11.29.2011

Regulators End Busy Year

11.29.2011
Terry Flanagan

Rules on dark orders, dark pools, broker preferencing and internalization to affect market structure.

Regulators are closing out a busy year, during which they’ve proposed rules that could significantly alter the state of trading, according to a report by Investment Technology Group.

In 2011, regulators have issued or are preparing for release proposed rules for dark orders and dark pools, electronic trading and direct access to marketplaces, broker referencing and internalization.

“Our regulators have an enormous number of market micro-structure issues to deal with in the coming year, transparency in the OTC markets being one of the most daunting,” Renee Colyer, president of Forefactor, told Markets Media.

Both the Canadian Securities Administrators and the Investment Industry Regulatory Organization of Canada (IIROC) have been working in unison to develop new rules for both dark pools and dark order types.

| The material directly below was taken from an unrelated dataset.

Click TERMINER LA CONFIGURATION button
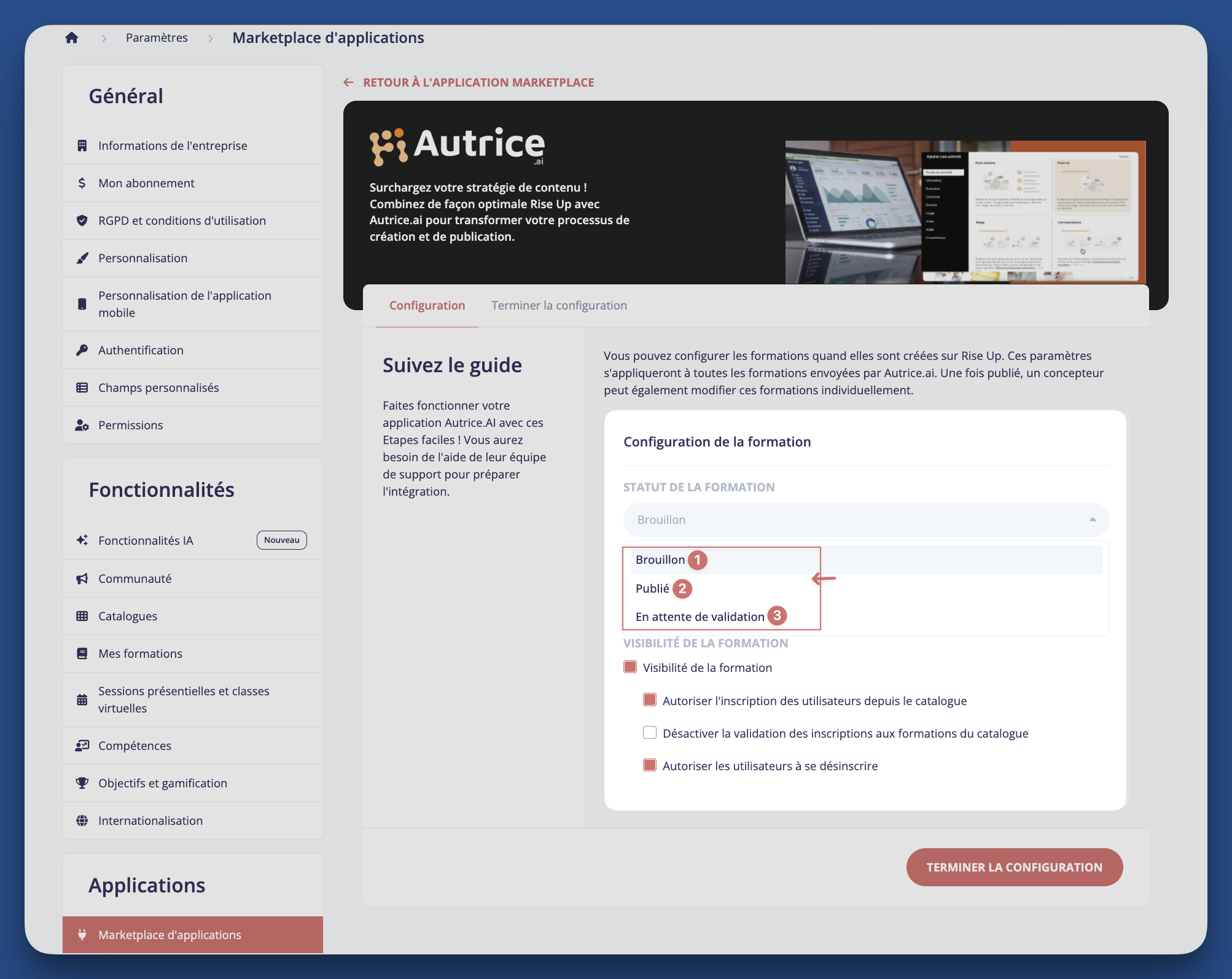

The most recent proposal—Notice 23-311—was released on July 29, 2011, and contains several key components. The full process of accepting comments, publishing a final rule, and implementation will likely run through the summer of 2012, according to ITG.

Passive fully hidden orders must meet or exceed a minimum size threshold. This proposal is actually a place holder that the regulators are trying to get approved, so if they decide a minimum size is required, they can implement it relatively quickly, according to ITG.

The proposal would allow IIROC to set a minimum size for any order entered passively into a dark pool or using a fully hidden order in a lit venue. Currently, it’s believed that the minimum size would likely be 50 board lots for all stocks regardless of the liquidity of price of any given issue, according to ITG.

On any given venue, lit liquidity get priority over dark liquidity. This would ensure that the matching algorithm at each venue prioritized visible orders when a marketable contra side order was available.

Using the TSX as an example, an inbound marketable order would first with with any visible liquidity, then would match with the hidden portion of any iceberg orders, and then with any fully hidden orders at each price level.

The regulation would mandate minimum price improvement by dark orders. Regulators are proposing that dark orders would need to price improve over the NBBO by one full tick.

Often compared to the trade-at rule in the U.S. markets, the idea is to prevent dark orders from jumping in front of visible quotes by some fraction of a tick, and potentially de-incenting investors from placing visible bids and offers in the lit market, according to ITG.

The proposed Electronic Trading Rules (NI 23-103), published on April 8, 2011, will likely undergo revision before becoming finalized next summer, ITG said.

The proposal ensures that any participant that is going direct to market, without first touching the sponsoring broker’s infrastructure, will be registered with Canadian regulators and subject to audits, credit checks and potentially enforcement.

The CSA and IIROC will both be addressing broker preferencing and internalization in the coming months.

Broker preferencing has been part of the Canadian market since it first moved into electronic matching and has been one of the most controversial features in the marketplace. It’s widely believed that regulators will attempt to outlaw broker preferencing, ITG said.

Regulators are also opposed to broker internalization. They’ve given guidance that any dealer that uses automated systems to match orders and then print them elsewhere will be deemed a marketplace and required to register as such, and have used language in their proposals on dark orders to underline their goal of avoiding an internalization-heavy marketplace, said ITG.